Work instructions -
- 1) Decide whether each statement below agrees with the passage on the Mississippi Delta. Answer yes or no for each, and quote the words of the passage that decide it.
(a) The Delta lies between the Mississippi River on the west and the Yazoo River on the east.
(b) The Delta measures about 87 miles from end to end.
(c) The family left the Delta for Tupelo when the writer was eight.
- 2) Summarize the passage on the Mississippi Delta in two sentences.
- 3) Continue the passage on the Mississippi Delta, starting after its final sentence.

#### Source ####

The Delta is an area of remorsely flat land in northwest Mississippi.
It is shaped somewhat like a spearhead with one end at Memphis,
Tennessee, and the other at Vicksburg and is roughly 200 miles long and
87 miles across at its widest point. The Delta is actually an alluvial
floodplain encompassed by the Mississippi River to the west and the
Yazoo River to the east totaling nealy 7,000 square miles of some of
the best land in the world for growing cotton.
The Delta is brutally hot in the summer, cold in the winter, and humid
all year round. It is a land of great wealth and heartbreaking poverty
existing side by side. It is a polyglot of races and cultures that
somehow manage to get along with each other a little more often than
not. It is a place filled with warm friendly, open-handed people
capable of deep, fierce, sometimes violent passions. It is where the Blues were born.
Our
family lived in Greenwood until I was eight years old when we left the
Mississippi Delta for the Hill
Country of northeast Mississippi and a little town called Tupelo.

#### Data shown ####

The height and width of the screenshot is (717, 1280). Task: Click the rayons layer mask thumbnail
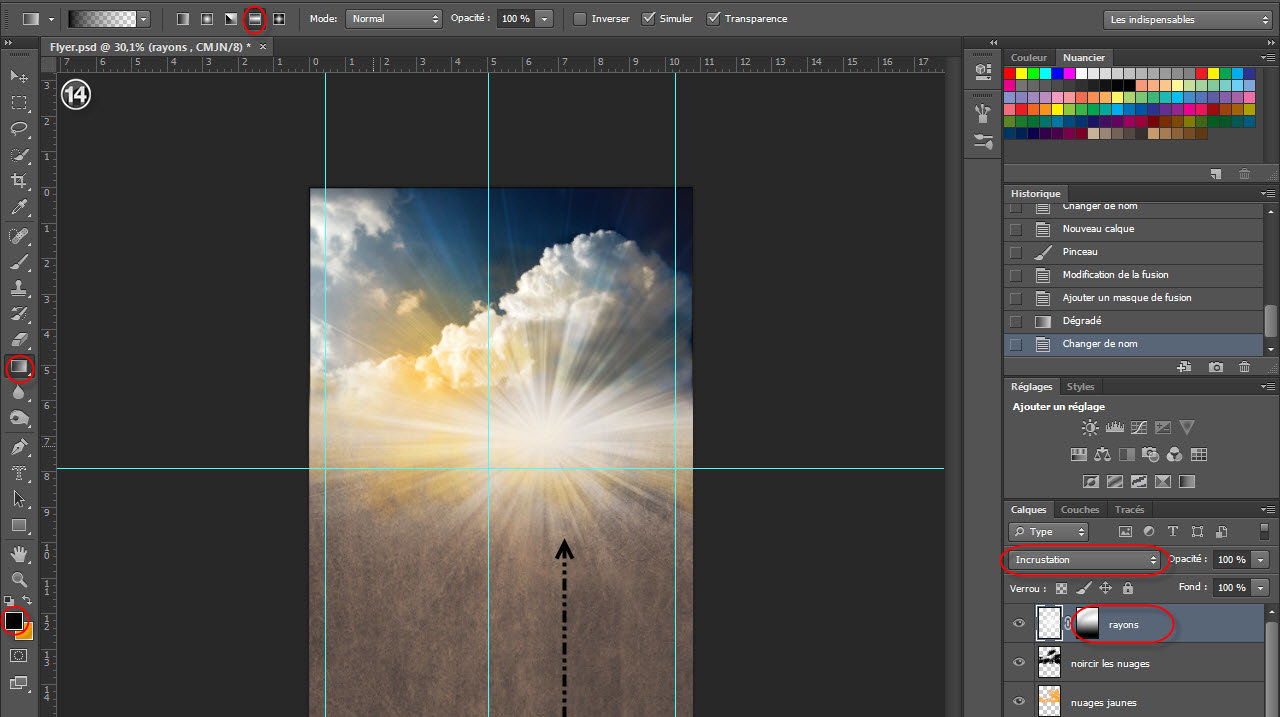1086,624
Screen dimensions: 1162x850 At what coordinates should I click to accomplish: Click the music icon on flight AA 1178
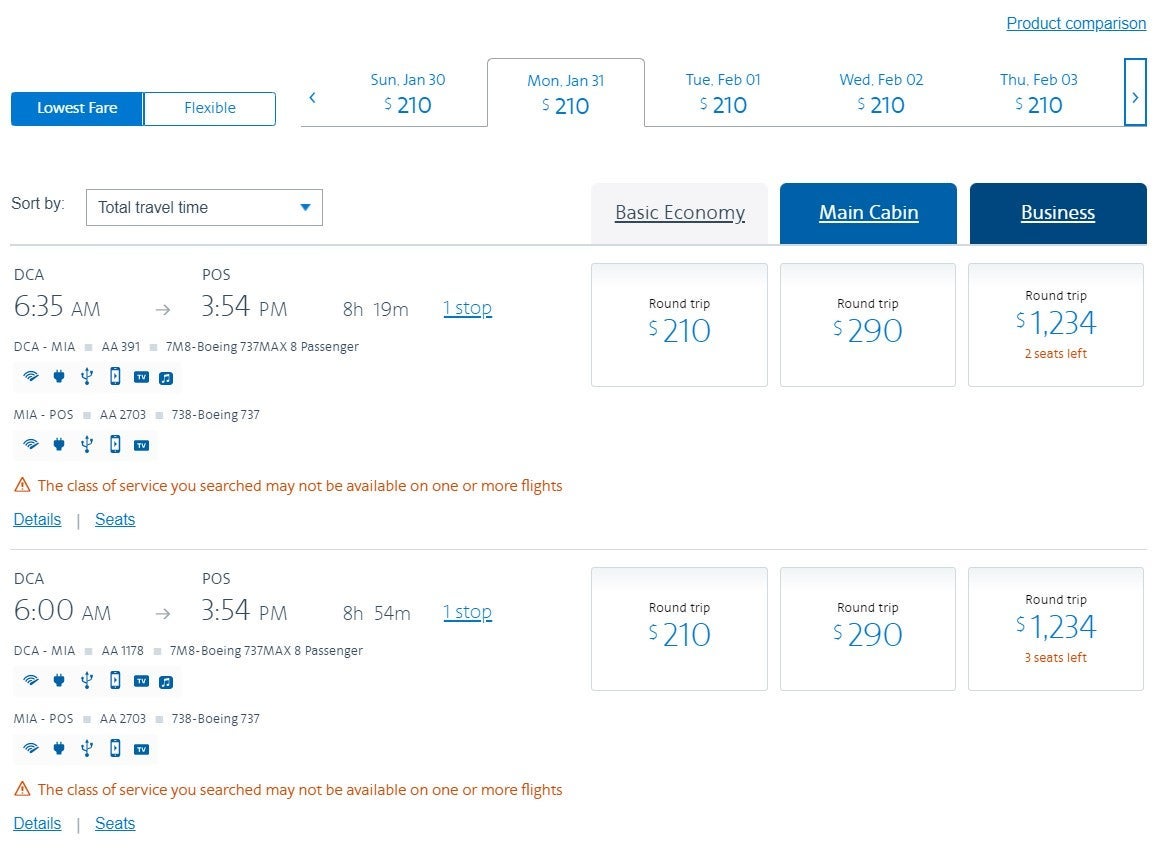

####

Responses by task -
- 1)
(a) Yes: "encompassed by the Mississippi River to the west and the Yazoo River to the east"
(b) No: "roughly 200 miles long and 87 miles across at its widest point"
(c) Yes: "until I was eight years old when we left the Mississippi Delta for the Hill Country of northeast Mississippi and a little town called Tupelo"

- 2) The Mississippi Delta is a flat alluvial floodplain in northwest Mississippi, bounded by the Mississippi and Yazoo Rivers, and it holds some of the best cotton-growing land in the world. It is hot in summer and humid all year, with great wealth beside deep poverty, a mix of races and cultures, and warm but passionate people, and it is the birthplace of the Blues, where the writer's family lived in Greenwood until the writer was eight and then moved to Tupelo.

- 3)
But that was not the end of my time in the Delta.My
father was from a familiy of eight, my mother from a family of
ten. I had aunts, uncles, and cousins the length and breadth of
the Delta. Both of my grandfathers and many of my uncles were
cotton planters. We spent a lot of time in the Delta visiting family.
In addition to all of our family visits, I spent many of my childhood summers with my father's parents on a small
farm 2 1/2 miles north of Brazil in Tallahatchie County. These visits
continued well into my high school years. These two wonderful and indulgent grandparents, both born of the
19th century, were willing to tell and retell
old, old stories, family tales, and stories that touched on every admirable, as well as base,
human trait. I was a sponge absorbing all of them that I could.
My
formal
education veered from
engineering to studio art to religion to philosophy and back to
religion, all of which oddly enough led me to a career in Information
Technology.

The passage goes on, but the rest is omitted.